# PROBLEM STATEMENT:
Look in the material below for the line with "1690x435 pixels." and the line with "Click Распределить заново", then set down exactly those two lines and all lines between, nothing more.

# DATA:
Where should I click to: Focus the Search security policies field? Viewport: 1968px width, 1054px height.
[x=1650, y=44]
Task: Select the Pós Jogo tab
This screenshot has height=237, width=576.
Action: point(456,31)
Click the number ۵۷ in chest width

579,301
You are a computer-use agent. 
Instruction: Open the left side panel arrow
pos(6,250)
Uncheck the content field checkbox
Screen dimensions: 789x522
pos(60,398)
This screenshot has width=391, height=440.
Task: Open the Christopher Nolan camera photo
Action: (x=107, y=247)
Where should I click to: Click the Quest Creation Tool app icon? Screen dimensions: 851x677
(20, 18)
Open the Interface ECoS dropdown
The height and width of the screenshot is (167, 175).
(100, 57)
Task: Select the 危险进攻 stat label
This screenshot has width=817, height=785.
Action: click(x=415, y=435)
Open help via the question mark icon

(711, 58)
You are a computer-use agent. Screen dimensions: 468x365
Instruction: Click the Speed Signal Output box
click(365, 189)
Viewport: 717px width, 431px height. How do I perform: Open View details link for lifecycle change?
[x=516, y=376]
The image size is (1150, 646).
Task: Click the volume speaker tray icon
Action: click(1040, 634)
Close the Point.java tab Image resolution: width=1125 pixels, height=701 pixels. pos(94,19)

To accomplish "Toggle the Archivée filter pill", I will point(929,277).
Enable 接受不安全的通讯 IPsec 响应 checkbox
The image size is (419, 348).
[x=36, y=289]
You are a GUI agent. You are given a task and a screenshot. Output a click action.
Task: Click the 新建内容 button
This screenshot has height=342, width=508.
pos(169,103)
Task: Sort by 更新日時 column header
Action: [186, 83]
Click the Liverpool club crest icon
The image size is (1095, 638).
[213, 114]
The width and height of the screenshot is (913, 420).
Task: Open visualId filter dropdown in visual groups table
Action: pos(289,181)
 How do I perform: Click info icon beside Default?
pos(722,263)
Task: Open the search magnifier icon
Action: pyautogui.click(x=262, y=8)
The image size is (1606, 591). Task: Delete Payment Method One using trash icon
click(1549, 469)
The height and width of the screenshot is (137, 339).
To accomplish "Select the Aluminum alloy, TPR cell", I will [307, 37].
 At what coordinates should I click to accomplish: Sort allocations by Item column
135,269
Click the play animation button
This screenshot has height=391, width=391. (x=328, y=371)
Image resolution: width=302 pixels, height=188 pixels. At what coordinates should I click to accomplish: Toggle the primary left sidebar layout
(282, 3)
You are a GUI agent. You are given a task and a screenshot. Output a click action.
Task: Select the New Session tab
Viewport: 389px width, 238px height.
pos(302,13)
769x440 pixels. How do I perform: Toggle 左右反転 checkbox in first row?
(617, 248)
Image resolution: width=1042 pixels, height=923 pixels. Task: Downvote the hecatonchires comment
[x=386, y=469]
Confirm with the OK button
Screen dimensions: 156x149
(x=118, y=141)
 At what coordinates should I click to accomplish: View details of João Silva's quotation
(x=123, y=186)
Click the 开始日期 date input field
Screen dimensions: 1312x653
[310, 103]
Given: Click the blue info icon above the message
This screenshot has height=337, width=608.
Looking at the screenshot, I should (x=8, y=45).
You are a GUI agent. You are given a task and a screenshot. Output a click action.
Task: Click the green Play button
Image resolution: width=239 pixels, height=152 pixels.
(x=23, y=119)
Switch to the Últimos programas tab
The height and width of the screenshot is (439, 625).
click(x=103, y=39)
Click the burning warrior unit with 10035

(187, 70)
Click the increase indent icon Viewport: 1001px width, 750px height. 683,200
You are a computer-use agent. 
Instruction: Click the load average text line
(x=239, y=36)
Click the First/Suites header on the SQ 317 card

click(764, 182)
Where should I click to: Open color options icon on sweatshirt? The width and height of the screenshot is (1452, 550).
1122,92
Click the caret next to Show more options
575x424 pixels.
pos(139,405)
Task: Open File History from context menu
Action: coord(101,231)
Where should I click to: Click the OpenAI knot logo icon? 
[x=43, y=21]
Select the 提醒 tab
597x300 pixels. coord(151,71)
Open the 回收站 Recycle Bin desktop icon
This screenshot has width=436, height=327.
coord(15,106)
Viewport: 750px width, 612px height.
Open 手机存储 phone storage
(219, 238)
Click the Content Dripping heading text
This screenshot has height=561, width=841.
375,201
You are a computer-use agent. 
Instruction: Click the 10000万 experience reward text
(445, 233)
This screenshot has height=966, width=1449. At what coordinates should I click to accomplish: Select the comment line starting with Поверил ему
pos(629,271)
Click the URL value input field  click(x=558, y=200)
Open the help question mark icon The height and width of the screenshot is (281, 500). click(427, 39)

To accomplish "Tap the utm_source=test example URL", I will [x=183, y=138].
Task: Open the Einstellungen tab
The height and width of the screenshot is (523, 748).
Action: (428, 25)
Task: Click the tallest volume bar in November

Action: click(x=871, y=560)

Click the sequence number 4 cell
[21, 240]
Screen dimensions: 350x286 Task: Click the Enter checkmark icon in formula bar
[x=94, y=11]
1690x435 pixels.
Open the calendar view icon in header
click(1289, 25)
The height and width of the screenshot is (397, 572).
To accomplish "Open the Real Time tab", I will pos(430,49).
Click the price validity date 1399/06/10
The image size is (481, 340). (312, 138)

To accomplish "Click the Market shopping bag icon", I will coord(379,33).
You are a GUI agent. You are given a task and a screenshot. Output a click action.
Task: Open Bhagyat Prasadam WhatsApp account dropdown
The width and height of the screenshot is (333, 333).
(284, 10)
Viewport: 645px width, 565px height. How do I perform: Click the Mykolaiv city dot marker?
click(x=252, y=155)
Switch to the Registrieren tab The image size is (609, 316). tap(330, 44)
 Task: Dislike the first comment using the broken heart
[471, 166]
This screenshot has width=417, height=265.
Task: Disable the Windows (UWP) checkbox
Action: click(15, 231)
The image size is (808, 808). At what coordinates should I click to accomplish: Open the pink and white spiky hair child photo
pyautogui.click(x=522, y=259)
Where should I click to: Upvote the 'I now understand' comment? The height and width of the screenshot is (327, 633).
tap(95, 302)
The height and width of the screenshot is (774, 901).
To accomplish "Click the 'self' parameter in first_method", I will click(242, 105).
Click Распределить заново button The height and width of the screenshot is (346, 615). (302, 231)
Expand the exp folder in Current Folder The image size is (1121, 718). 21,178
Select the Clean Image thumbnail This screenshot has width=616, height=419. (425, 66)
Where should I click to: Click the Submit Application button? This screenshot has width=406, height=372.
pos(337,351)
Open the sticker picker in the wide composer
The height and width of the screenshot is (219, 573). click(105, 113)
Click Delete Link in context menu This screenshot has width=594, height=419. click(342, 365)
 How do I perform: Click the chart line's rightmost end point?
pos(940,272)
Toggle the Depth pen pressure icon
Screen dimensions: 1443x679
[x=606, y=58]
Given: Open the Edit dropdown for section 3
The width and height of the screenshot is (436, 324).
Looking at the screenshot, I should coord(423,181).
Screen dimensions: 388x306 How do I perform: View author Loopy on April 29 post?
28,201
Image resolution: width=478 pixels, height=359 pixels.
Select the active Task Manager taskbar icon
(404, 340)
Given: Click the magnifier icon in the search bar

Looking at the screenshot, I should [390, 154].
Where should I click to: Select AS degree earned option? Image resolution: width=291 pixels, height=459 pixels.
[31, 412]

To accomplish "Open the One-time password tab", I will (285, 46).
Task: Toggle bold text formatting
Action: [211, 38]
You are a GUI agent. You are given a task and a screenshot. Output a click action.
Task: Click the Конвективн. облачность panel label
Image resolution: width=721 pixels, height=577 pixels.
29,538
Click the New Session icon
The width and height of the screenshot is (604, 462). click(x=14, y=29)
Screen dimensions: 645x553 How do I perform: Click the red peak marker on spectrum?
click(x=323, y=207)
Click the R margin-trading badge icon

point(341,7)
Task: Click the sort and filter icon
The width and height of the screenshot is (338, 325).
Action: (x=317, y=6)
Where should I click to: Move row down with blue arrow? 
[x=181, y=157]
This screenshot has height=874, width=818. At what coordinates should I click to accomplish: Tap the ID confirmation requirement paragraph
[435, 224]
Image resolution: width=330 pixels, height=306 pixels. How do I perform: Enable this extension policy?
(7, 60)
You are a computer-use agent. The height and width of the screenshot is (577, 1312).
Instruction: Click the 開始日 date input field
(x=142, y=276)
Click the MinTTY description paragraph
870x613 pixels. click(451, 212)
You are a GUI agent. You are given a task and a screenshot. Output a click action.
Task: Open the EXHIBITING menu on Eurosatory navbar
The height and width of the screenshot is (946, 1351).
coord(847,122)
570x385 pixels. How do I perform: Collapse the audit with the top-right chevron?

# RESPONSE BELOW:
1690x435 pixels.
Open the calendar view icon in header
click(1289, 25)
The height and width of the screenshot is (397, 572).
To accomplish "Open the Real Time tab", I will pos(430,49).
Click the price validity date 1399/06/10
The image size is (481, 340). (312, 138)

To accomplish "Click the Market shopping bag icon", I will coord(379,33).
You are a GUI agent. You are given a task and a screenshot. Output a click action.
Task: Open Bhagyat Prasadam WhatsApp account dropdown
The width and height of the screenshot is (333, 333).
(284, 10)
Viewport: 645px width, 565px height. How do I perform: Click the Mykolaiv city dot marker?
click(x=252, y=155)
Switch to the Registrieren tab The image size is (609, 316). tap(330, 44)
 Task: Dislike the first comment using the broken heart
[471, 166]
This screenshot has width=417, height=265.
Task: Disable the Windows (UWP) checkbox
Action: click(15, 231)
The image size is (808, 808). At what coordinates should I click to accomplish: Open the pink and white spiky hair child photo
pyautogui.click(x=522, y=259)
Where should I click to: Upvote the 'I now understand' comment? The height and width of the screenshot is (327, 633).
tap(95, 302)
The height and width of the screenshot is (774, 901).
To accomplish "Click the 'self' parameter in first_method", I will click(242, 105).
Click Распределить заново button The height and width of the screenshot is (346, 615). (302, 231)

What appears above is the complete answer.